• **TASK DETAILS**:
The task calls for the count of lines containing "message" in these records, given as a number with no other words.

• **Stored dataset items**:
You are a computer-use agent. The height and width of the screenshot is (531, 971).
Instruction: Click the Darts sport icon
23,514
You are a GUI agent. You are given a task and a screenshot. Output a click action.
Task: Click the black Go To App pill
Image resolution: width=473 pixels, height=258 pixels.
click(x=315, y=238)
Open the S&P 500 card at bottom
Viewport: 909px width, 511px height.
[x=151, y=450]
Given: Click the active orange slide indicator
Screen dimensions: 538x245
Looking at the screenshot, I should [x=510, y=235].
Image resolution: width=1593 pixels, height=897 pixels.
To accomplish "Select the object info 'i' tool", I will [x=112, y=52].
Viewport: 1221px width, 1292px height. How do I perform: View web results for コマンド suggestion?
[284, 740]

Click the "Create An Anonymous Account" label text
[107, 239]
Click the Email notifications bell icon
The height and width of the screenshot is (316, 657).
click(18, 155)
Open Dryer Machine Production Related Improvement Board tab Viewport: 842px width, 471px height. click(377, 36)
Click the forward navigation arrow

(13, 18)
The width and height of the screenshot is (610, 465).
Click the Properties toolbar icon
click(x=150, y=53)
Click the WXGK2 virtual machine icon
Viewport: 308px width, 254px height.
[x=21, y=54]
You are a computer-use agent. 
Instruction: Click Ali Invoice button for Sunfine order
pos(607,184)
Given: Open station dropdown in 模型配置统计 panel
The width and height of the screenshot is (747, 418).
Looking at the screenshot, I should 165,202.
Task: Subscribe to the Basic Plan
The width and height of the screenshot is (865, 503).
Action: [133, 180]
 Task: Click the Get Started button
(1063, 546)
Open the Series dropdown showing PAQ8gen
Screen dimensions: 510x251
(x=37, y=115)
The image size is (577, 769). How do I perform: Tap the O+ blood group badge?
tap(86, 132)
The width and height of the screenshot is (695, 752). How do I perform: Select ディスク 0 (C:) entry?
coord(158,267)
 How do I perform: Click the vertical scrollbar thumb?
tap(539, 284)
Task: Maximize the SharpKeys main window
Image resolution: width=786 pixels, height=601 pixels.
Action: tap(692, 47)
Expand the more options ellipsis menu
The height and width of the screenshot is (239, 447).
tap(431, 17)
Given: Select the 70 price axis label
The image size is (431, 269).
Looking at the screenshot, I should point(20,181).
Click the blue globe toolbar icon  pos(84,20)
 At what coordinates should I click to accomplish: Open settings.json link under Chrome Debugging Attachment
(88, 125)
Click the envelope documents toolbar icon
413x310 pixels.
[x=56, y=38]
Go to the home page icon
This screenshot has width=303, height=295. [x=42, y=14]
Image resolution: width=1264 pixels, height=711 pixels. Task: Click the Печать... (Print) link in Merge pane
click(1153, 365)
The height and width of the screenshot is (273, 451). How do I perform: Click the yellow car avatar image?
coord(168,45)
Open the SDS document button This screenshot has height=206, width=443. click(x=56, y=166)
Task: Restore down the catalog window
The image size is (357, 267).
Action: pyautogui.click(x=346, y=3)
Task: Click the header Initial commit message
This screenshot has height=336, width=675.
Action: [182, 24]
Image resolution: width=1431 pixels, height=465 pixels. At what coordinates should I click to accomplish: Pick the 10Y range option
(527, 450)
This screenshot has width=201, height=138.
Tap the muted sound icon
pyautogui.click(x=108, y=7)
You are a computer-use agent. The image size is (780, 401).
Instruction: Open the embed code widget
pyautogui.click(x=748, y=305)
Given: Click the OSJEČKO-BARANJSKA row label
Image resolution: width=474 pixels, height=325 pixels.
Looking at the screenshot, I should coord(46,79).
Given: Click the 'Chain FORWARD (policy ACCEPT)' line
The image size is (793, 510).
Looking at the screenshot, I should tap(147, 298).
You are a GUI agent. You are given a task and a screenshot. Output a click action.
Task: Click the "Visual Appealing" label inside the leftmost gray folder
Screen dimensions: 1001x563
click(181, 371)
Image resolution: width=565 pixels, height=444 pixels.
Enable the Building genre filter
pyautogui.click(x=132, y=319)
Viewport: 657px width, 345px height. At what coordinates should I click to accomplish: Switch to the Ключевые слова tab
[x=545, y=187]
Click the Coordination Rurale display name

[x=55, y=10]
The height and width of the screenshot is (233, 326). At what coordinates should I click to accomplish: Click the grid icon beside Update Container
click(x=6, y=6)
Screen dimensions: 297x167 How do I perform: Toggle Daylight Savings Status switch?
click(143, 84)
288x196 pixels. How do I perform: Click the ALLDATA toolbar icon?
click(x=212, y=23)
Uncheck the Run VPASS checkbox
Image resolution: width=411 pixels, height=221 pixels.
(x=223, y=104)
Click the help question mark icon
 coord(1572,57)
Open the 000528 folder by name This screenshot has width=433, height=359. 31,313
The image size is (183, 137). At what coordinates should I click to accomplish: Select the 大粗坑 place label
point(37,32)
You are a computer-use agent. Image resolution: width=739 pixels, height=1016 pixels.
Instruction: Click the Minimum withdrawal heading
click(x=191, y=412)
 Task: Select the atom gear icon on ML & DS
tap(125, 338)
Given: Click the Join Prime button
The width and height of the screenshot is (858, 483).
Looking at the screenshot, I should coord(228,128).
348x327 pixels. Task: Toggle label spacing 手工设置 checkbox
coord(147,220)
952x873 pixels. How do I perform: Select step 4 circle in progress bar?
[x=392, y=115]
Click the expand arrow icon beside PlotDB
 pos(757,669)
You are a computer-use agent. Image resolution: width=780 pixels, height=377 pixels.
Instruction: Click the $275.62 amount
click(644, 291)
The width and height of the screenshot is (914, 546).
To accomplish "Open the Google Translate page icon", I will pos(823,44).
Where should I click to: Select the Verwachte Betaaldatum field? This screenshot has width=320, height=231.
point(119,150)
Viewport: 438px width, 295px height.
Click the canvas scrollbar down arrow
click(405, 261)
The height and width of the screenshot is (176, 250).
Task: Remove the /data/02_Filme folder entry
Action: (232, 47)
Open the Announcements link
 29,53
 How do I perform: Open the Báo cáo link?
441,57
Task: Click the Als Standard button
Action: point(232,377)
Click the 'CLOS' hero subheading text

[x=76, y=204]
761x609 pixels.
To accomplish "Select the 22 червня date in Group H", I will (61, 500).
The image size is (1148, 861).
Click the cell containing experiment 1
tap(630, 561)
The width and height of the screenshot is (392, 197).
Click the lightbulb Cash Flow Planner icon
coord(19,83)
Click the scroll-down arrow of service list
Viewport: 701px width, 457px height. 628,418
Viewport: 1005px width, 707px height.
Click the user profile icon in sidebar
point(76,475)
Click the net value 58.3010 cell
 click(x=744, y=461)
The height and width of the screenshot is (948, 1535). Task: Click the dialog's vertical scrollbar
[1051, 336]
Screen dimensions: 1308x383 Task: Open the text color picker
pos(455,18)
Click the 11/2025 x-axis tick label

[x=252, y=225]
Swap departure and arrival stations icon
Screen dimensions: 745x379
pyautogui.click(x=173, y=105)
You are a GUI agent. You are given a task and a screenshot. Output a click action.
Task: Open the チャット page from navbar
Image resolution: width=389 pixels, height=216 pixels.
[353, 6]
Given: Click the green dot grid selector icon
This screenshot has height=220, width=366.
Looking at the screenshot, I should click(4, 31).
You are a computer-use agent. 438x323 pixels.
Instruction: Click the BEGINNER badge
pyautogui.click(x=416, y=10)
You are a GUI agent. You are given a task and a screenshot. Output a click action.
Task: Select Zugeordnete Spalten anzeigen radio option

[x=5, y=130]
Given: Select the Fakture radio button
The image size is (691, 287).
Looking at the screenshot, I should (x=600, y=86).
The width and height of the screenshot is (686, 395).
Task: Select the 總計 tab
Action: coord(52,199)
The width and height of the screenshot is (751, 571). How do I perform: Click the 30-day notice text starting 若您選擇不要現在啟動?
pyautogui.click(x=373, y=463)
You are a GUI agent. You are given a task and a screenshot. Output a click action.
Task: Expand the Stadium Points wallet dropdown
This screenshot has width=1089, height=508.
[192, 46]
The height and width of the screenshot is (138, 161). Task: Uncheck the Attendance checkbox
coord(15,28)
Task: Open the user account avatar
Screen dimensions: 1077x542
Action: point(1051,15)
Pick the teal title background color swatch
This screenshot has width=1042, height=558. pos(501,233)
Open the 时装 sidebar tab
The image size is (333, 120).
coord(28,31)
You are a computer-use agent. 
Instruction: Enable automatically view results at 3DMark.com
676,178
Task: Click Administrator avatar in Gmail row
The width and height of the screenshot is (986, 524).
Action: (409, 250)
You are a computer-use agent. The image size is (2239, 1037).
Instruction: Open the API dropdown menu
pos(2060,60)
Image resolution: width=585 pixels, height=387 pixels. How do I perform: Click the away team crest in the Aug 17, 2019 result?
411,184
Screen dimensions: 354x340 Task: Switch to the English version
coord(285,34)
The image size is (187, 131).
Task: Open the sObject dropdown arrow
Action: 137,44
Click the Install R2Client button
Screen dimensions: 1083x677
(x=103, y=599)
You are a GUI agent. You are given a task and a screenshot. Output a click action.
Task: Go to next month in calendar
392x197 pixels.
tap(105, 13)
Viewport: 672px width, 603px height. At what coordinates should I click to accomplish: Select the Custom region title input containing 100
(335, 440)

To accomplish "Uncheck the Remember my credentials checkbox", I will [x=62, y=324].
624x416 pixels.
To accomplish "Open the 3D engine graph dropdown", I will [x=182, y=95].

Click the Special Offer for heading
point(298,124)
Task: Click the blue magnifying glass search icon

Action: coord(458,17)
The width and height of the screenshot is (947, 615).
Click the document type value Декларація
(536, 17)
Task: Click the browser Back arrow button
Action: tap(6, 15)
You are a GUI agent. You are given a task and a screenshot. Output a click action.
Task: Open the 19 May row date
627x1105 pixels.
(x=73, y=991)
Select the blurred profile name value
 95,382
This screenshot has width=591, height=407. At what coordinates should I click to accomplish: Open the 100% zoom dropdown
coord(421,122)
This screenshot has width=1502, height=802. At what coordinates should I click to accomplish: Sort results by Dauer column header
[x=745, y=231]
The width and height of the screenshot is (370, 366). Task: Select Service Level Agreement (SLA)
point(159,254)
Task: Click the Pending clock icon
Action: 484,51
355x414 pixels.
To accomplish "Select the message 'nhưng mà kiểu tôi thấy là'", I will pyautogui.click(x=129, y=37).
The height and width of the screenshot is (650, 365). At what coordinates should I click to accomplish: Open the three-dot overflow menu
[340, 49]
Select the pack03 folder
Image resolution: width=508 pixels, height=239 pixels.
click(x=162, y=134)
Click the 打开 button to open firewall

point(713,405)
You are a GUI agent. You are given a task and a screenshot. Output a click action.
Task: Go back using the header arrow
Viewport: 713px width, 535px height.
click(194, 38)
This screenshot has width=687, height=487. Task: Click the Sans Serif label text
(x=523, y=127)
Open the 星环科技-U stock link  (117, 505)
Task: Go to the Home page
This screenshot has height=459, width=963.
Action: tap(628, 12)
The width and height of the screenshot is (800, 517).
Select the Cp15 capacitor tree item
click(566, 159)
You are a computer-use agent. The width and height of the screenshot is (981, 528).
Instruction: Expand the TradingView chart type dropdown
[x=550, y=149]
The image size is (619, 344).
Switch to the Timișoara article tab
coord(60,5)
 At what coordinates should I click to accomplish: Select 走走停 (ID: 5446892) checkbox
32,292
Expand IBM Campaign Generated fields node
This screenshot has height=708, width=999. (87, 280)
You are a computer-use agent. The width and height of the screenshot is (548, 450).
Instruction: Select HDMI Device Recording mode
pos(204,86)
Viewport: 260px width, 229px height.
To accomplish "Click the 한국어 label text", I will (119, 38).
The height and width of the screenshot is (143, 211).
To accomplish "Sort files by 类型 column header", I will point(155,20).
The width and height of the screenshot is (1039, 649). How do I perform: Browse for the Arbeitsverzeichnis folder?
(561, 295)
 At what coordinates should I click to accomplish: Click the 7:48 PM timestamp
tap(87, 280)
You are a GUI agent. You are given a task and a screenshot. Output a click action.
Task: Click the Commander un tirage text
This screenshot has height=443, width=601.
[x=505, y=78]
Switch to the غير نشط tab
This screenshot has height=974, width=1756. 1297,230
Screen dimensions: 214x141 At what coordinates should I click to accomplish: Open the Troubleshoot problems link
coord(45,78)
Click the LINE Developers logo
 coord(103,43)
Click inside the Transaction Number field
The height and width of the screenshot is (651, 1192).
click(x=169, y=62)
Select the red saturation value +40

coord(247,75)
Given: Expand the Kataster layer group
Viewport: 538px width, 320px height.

• **RESULT FOR THIS TASK**:
2